■ **GIVEN EXERCISE 1**
From the railway ballast page, extract the passage between "Over its life" and "the internal structure.", inclusive.

■ **PASSAGE SHOWN**
---------------

Railway ballast

Sharif Ahmed¹, Antonis Zervos¹

¹Engineering and the Environment, University of Southampton

Over its life cycle, railway ballast undergoes changes to its fabric structure due to train loading and maintenance (e.g. tamping). Understanding these changes and linking them quantitatively to the loading regime has the potential to result in improved designs for new track and more cost-effective maintenance of the existing network. A method has been developed to remove a structure-preserved sample of approximate dimensions 300x300x300mm from below the sleeper railseat.

Figure 1: schematic drawing of rail track section. Sampling region is the red, hashed area

Traditionally, mechanical thin-sectioning had to be used as means of internal structure analysis on samples of this size and density. However, the new facilities at the μ-VIS centre are able to penetrate these samples with very good resolution, allowing for true 3 dimensional analysis of the internal structure.

Figure 2: sampling in progress

Role of computed tomography

Figure 3: (left) sample initially shaped as a cuboid; (right) sample reshaped to an octagonal prism to optimise beam penetration

In order to quantify the internal structure of any granular media one must describe the particle orientation, void/pore network and contact points in 3D space. Computed Tomography (CT) provides the only means of carrying out this form of quantitative analyses non-destructively.

Figure 4: volume rendering of resin (yellow) occupying the void space and granite ballast (blue-grey)

Figure 5: contact patches with a sample of glass ballantini

Figure 6: ballast particle orientation in 3D space

---------------

■ **GIVEN EXERCISE 2**
From the listing below, copy the lines between the lines holding "Screen dimensions: 1024x768" and "tap(676, 26)", inclusive. Leave the pictures out of your answer.

■ **STORED ROWS**
---------------

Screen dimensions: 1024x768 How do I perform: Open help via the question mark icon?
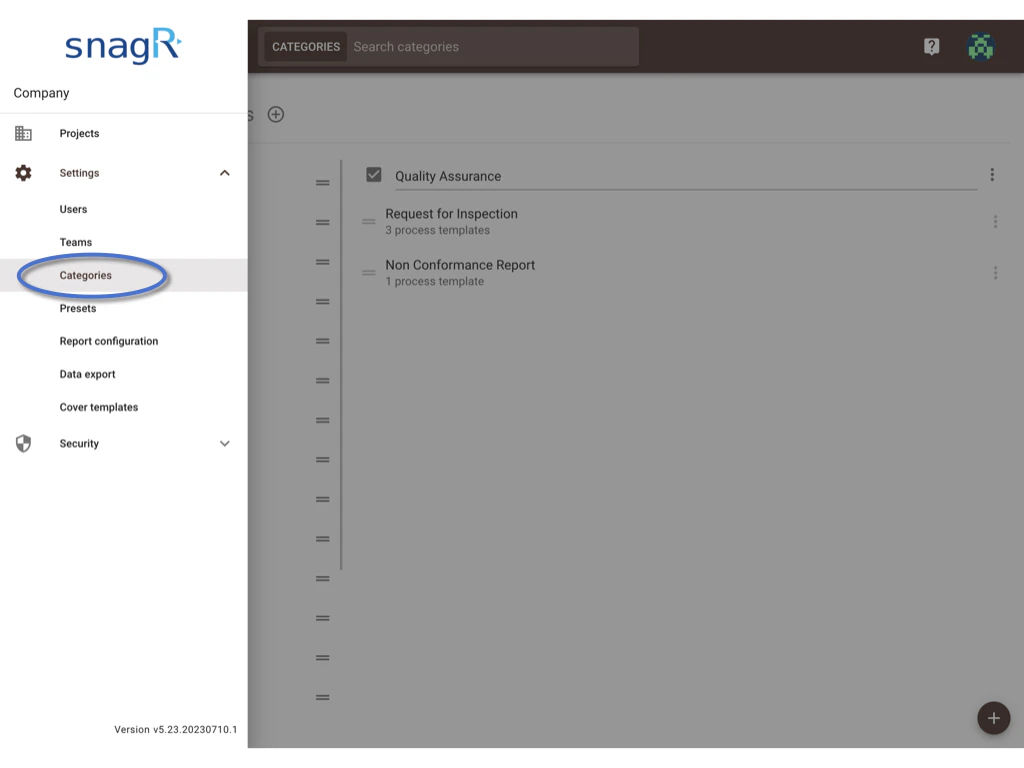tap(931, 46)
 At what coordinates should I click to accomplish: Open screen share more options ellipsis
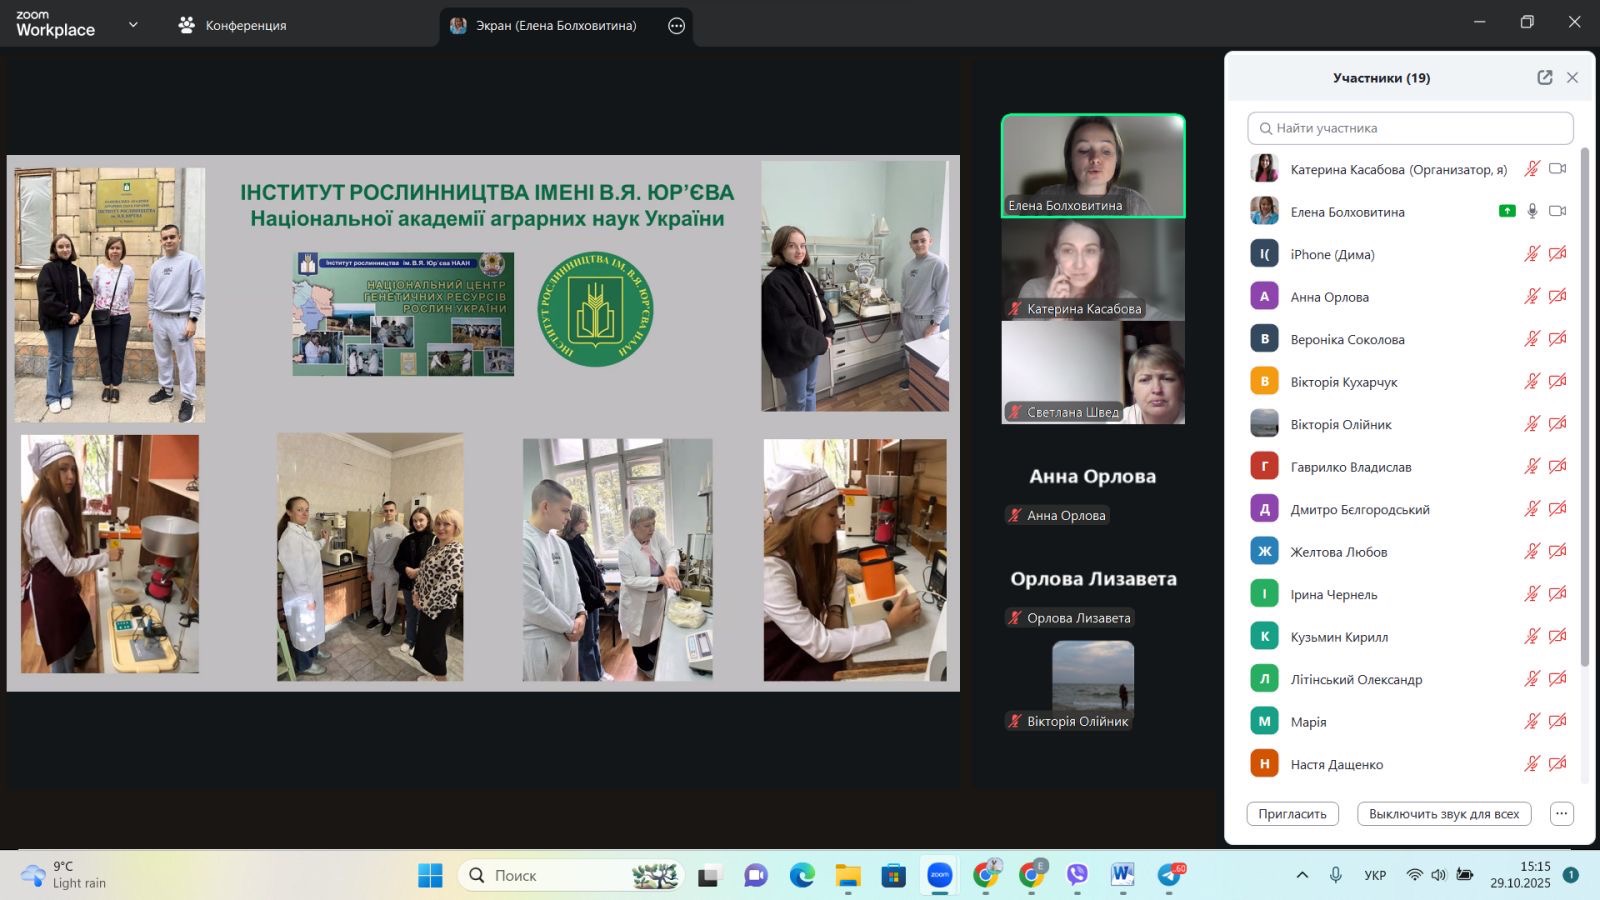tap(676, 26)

---------------

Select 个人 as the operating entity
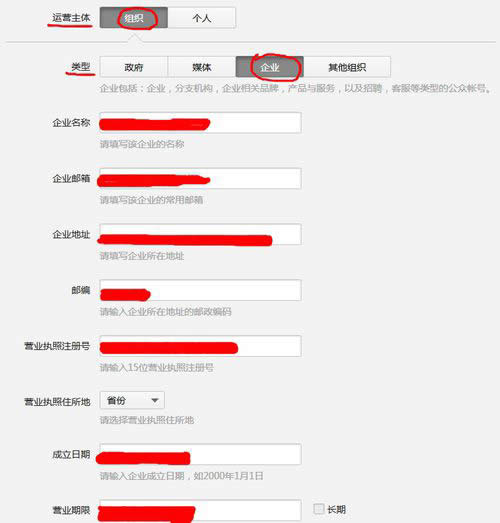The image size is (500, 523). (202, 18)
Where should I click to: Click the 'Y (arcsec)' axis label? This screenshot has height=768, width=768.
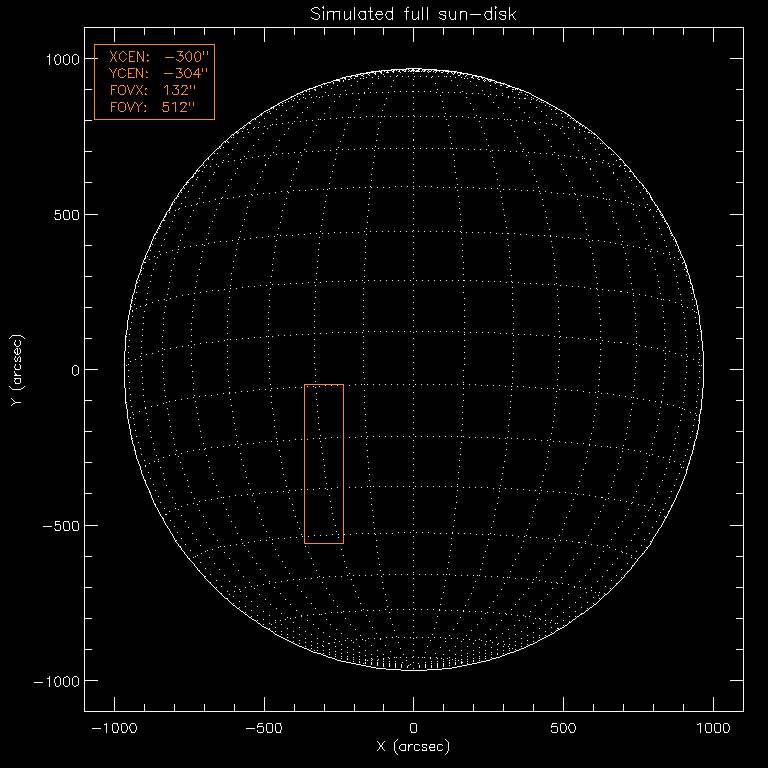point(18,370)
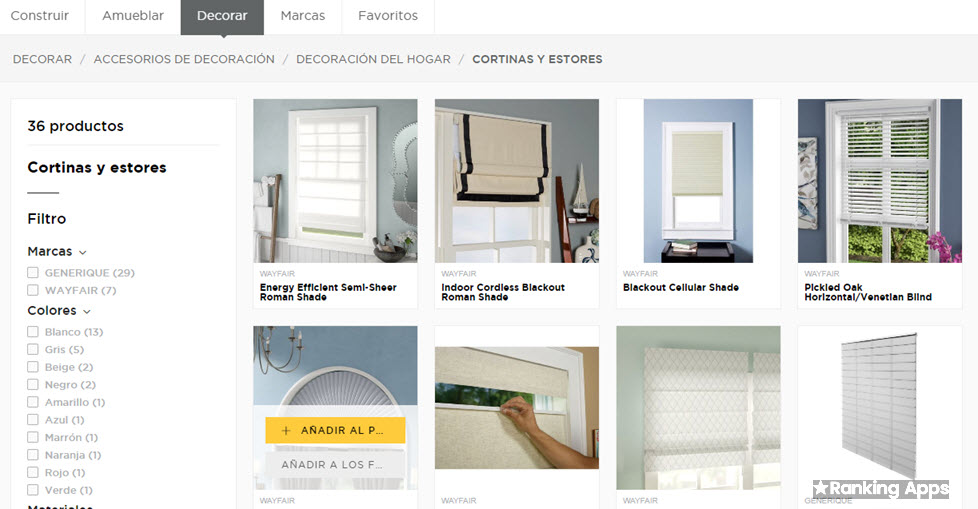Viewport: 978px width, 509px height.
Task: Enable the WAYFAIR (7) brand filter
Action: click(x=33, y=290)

---------------

■ **FULL ANSWER 1**
Over its life cycle, railway ballast undergoes changes to its fabric structure due to train loading and maintenance (e.g. tamping). Understanding these changes and linking them quantitatively to the loading regime has the potential to result in improved designs for new track and more cost-effective maintenance of the existing network. A method has been developed to remove a structure-preserved sample of approximate dimensions 300x300x300mm from below the sleeper railseat.

Figure 1: schematic drawing of rail track section. Sampling region is the red, hashed area

Traditionally, mechanical thin-sectioning had to be used as means of internal structure analysis on samples of this size and density. However, the new facilities at the μ-VIS centre are able to penetrate these samples with very good resolution, allowing for true 3 dimensional analysis of the internal structure.

■ **FULL ANSWER 2**
Screen dimensions: 1024x768 How do I perform: Open help via the question mark icon?
tap(931, 46)
 At what coordinates should I click to accomplish: Open screen share more options ellipsis
tap(676, 26)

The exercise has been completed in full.